● **Exercise details**: Rewrite the entries from the line with "Find the location" up to and including the line with "tool-link: Email Deliverability", replacing "particular" with "specific" and keeping everything else the same. Leave the pictures out.

● **Dataset records**:
• • • •
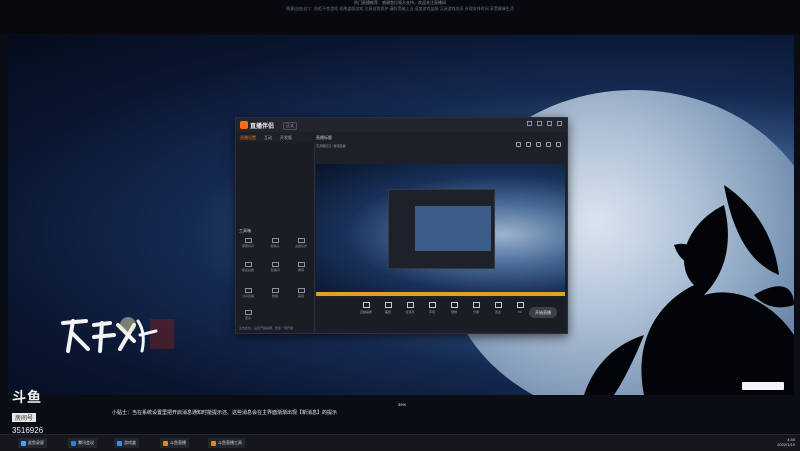  What do you see at coordinates (432, 305) in the screenshot?
I see `speaker-icon` at bounding box center [432, 305].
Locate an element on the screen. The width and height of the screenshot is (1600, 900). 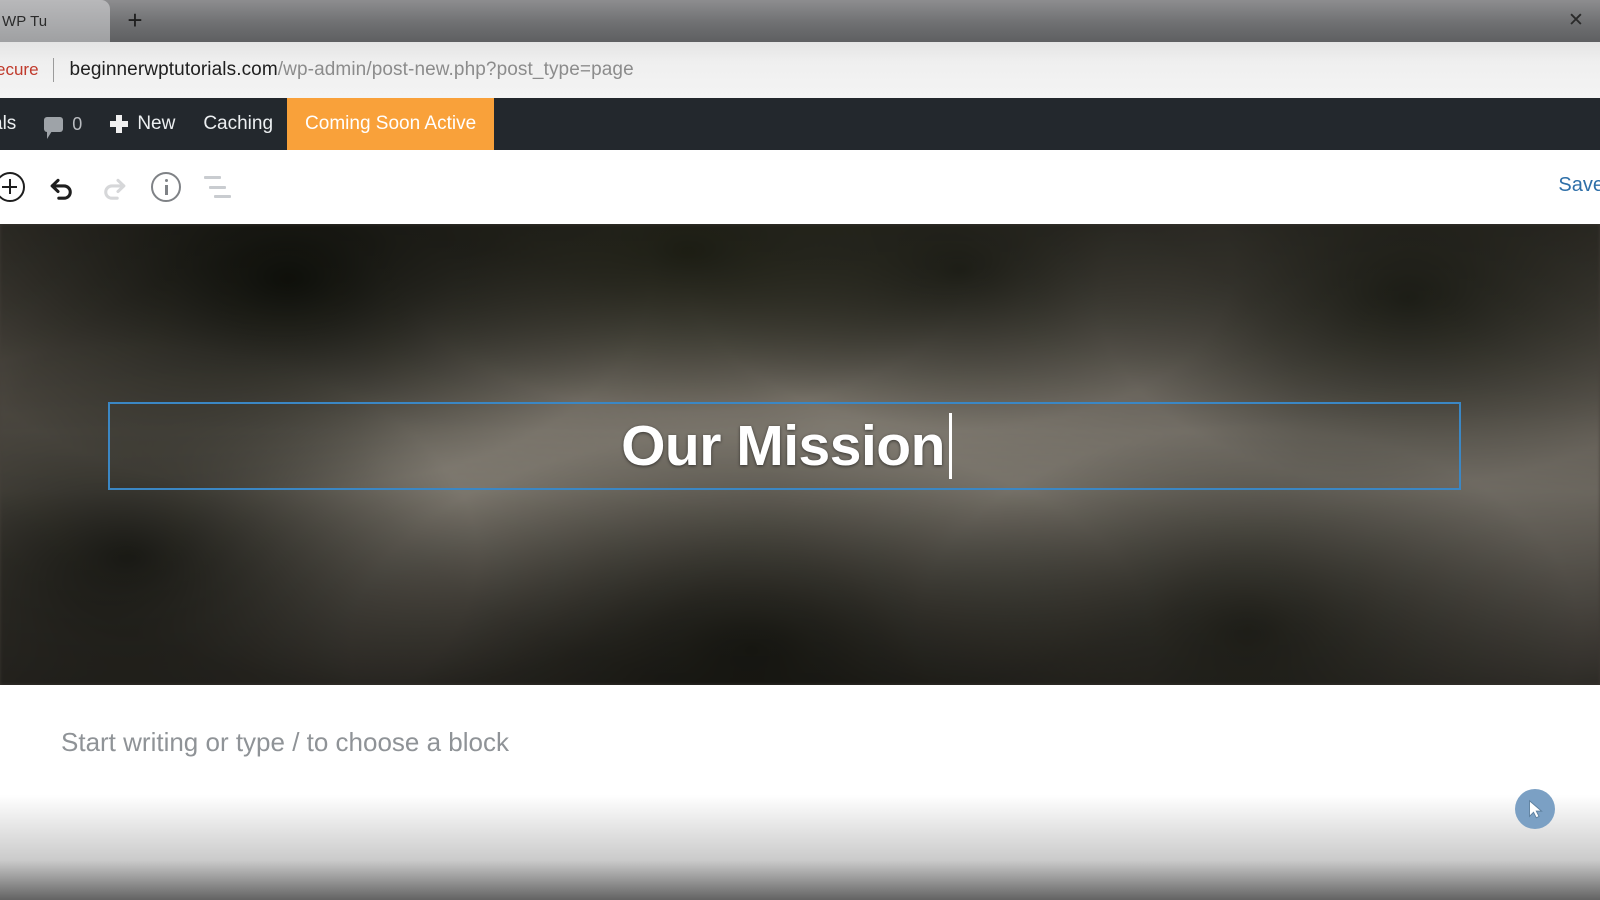
adminbar-comments: 0 is located at coordinates (63, 124).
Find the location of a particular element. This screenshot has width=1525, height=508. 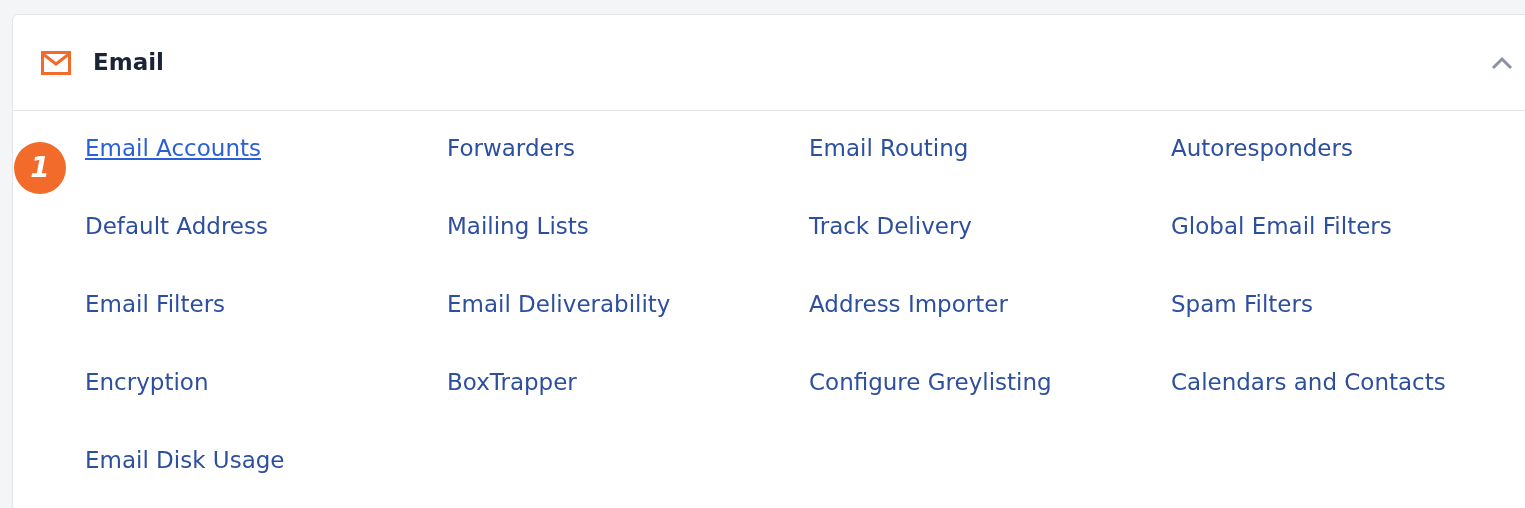

tool-link: Email Deliverability is located at coordinates (559, 332).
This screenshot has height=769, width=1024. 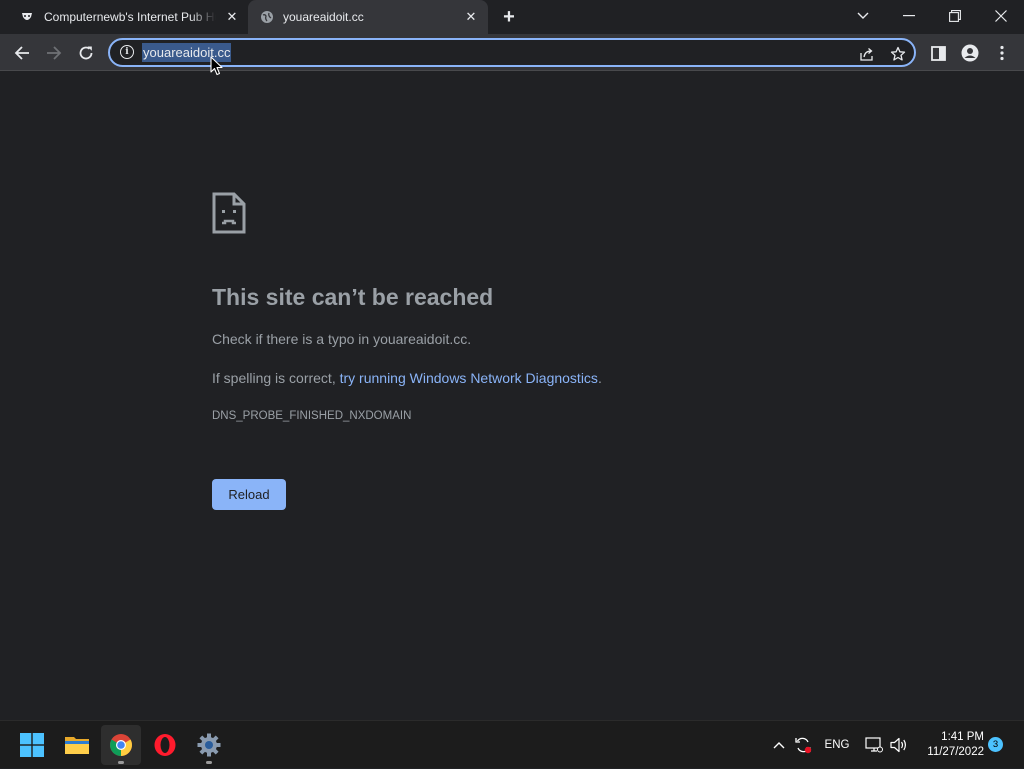 What do you see at coordinates (324, 17) in the screenshot?
I see `tab-title: youareaidoit.cc` at bounding box center [324, 17].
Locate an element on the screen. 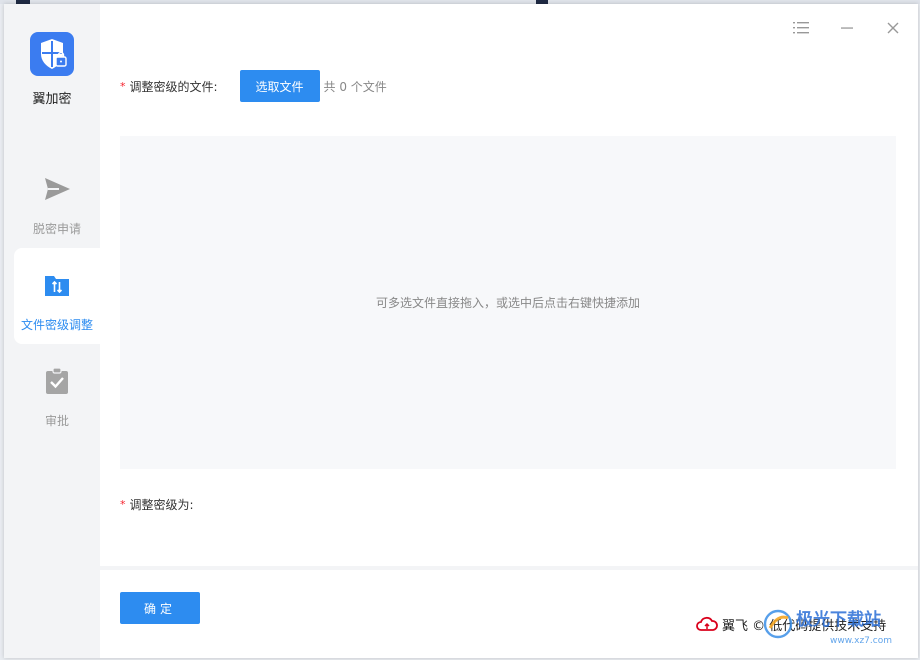 The height and width of the screenshot is (660, 920). dropzone-hint: 可多选文件直接拖入，或选中后点击右键快捷添加 is located at coordinates (508, 303).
• • • •
● **Task output**:
Find the location of a specific element. This screenshot has width=1525, height=508. 

tool-link: Email Deliverability is located at coordinates (559, 332).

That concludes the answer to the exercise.